*** Page excerpt

The Fabelmans is really Steven’s memories and our script. I wrote an 81-page novella trying to pull all his memories together into some kind of continuum that was, sort of deliberately, intended to be his story but also not his story. We worked together to pull from that document an outline for the movie. I’m sure there are overlaps because some things that happened in the movie were things that just happened. His mother actually had a monkey. There was an incident like the one with one of the bullies; there was only one bully in Steven’s life, not two, but that’s real. There was an Uncle Boris. The Greatest Show on Earth. That stuff really happened, but it is—in some ways as well—a work of fiction.

Of course the movie climaxes with this amazing scene where, as in Spielberg’s own life, there’s a geography lesson from John Ford. He’s told that story elsewhere, e.g. in Bogdanovich’s Directed By John Ford; it’s become part of the Spielberg legend. If its inclusion in the movie is perhaps foregone, was it always kind of known David Lynch would play John Ford?

No. My husband—it was my husband’s idea.

Really!

He gets a special thanks at the end of the movie for it. I knew, immediately, when we started seriously talking about doing this—because we’ve been talking about it since Munich—but when we really began to pull it together, and I think Steven was saying the same thing: that it had to be the end of the film. We often say, when we’re getting into casting, “Who’s going to play this person?” Sometimes we sort of know, but a lot of times, in the four movies that we’ve made, it hasn’t been determined. We said that when we were working on the Ford scene. We just sort of said, “we’ll find somebody.” And we started going through lots of really wonderful actors who kind of looked like him and were maybe a little too young—nothing was all that exciting.

My husband, he’s the guy who, when I came home and said “Steven Spielberg’s just asked me to rewrite West Side Story. What the hell am I going to do?” Mark said, “Yeah. Especially what are you going to do about Doc?” The only character in West Side Story neither of us especially loves. I said, “I don’t know.” Mark said, “Make Doc into a Puerto Rican woman and ask Rita Moreno.” He suggested casting Lee Pace in Lincoln and he suggested casting Lynn Cohen in Munich. So he’s got a real eye for this. [Laughs.] We were just going around and around and around. I had one candidate for Ford that I was pretty passionate about—an actor. I said, “I don’t know what we’re going to do.” Mark said, “I have a thought.” He actually went up to his office and said “give me a couple seconds.” Then he came back down; I think he went and checked out, physically, to make sure he was right. He said, “I have a great idea. It’ll never happen because he’ll never agree to do it but it should be David Lynch.”

Right.

I thought, “Oh my God.” And I called Steven and Steven said, “Oh my God… but he’ll never do it.” And then he thought: Laura Dern. So he called Laura Dern and Laura Dern called David. And it happened.

And thank God it did.

Yeah, it was an amazing day on the set. The whole crew was like, “This is the most meta, complicated thing: Steven Spielberg directing Gabriel LaBelle playing Steven Spielberg meeting John Ford played by David Lynch.” It was like… wow!

The Fabelmans enters a limited release on Friday, November 11 before expanding on November 23.

******
*** Recorded information

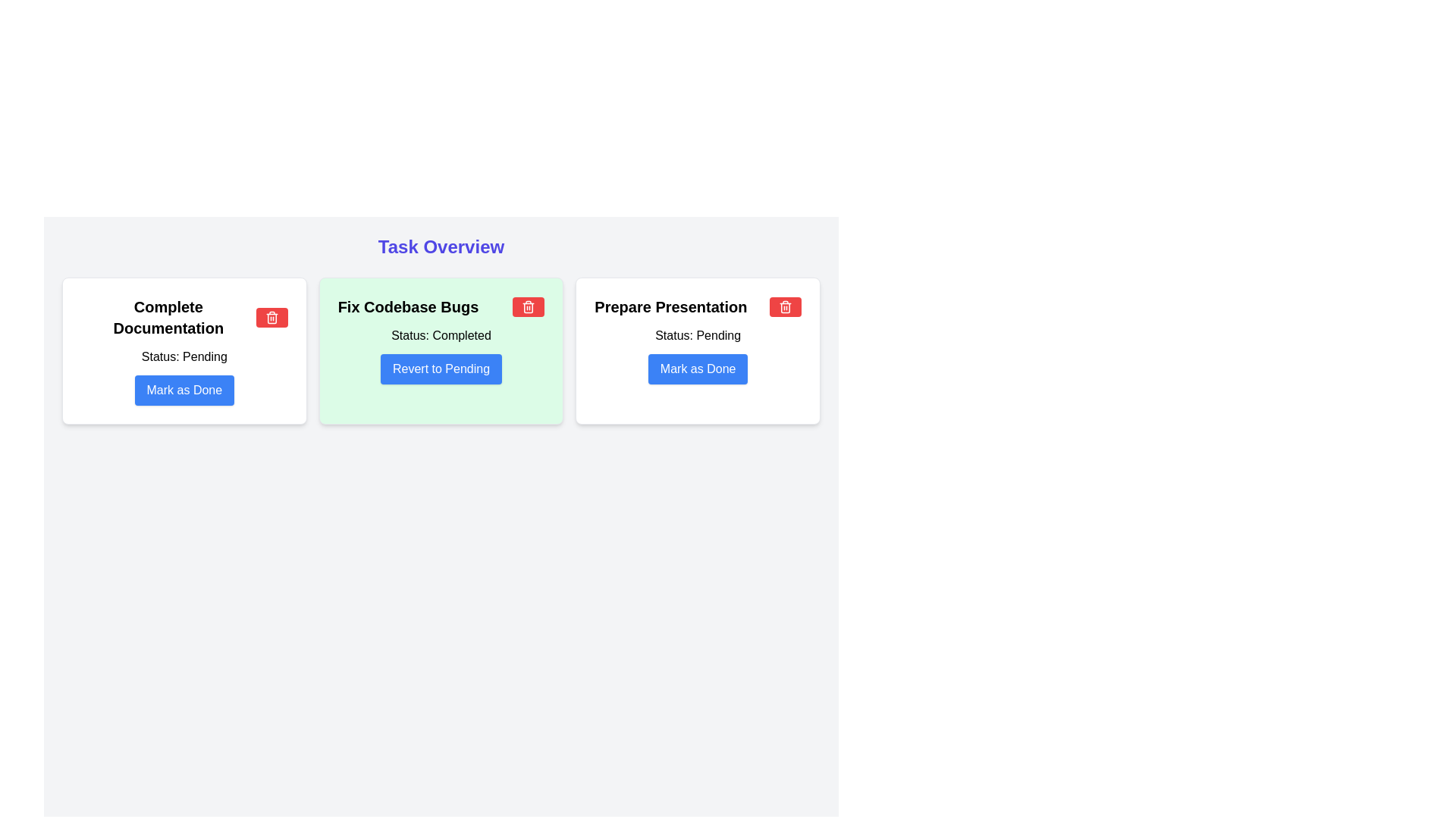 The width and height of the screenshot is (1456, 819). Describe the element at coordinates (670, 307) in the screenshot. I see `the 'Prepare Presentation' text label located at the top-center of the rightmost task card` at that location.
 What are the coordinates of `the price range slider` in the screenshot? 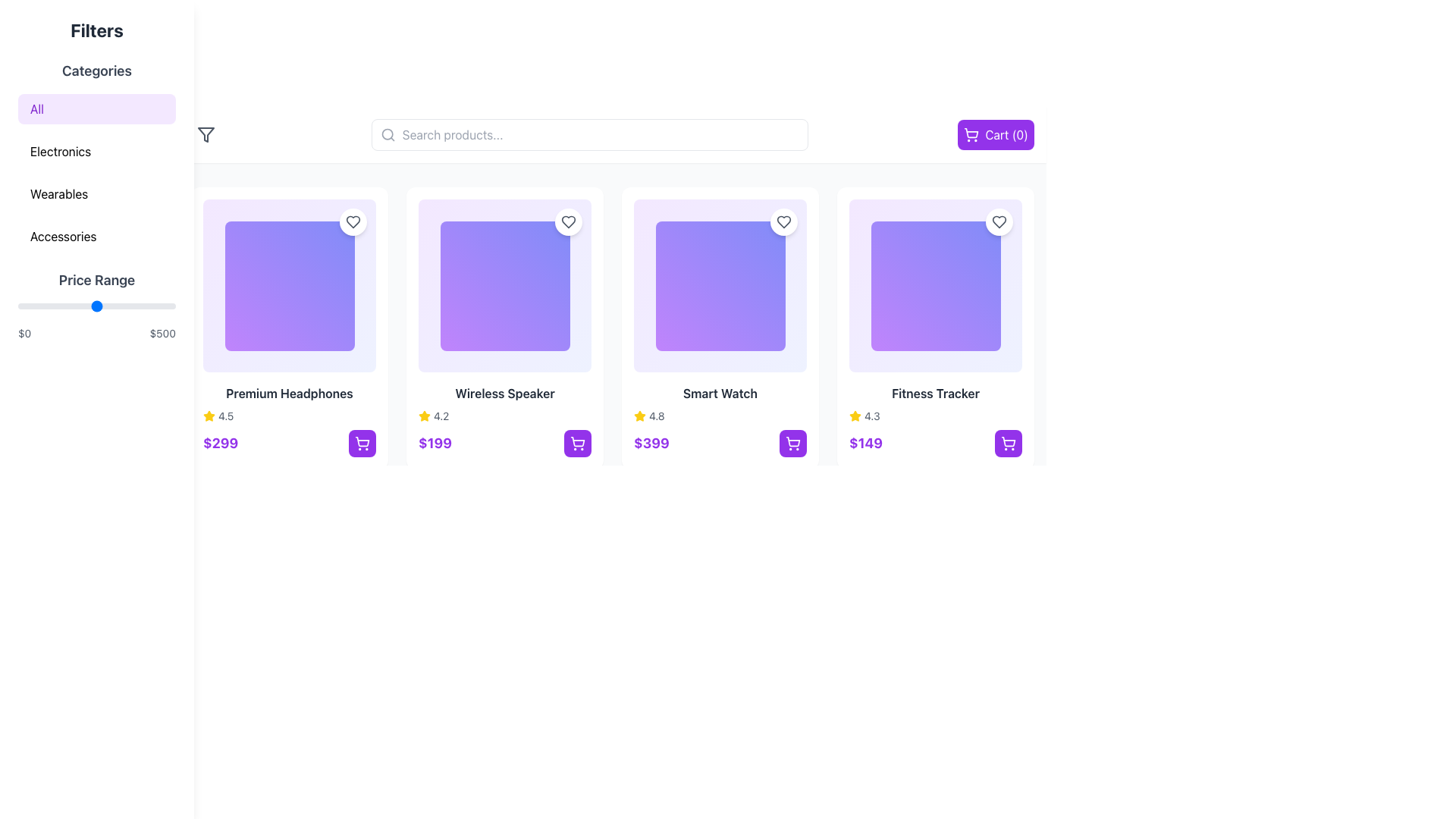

******

- **Task brief**
Could you reproduce, word for word, the part of the Fabelmans interview from "No. My husband—it" up to and including "all that exciting."?

- **Response**
No. My husband—it was my husband’s idea.

Really!

He gets a special thanks at the end of the movie for it. I knew, immediately, when we started seriously talking about doing this—because we’ve been talking about it since Munich—but when we really began to pull it together, and I think Steven was saying the same thing: that it had to be the end of the film. We often say, when we’re getting into casting, “Who’s going to play this person?” Sometimes we sort of know, but a lot of times, in the four movies that we’ve made, it hasn’t been determined. We said that when we were working on the Ford scene. We just sort of said, “we’ll find somebody.” And we started going through lots of really wonderful actors who kind of looked like him and were maybe a little too young—nothing was all that exciting.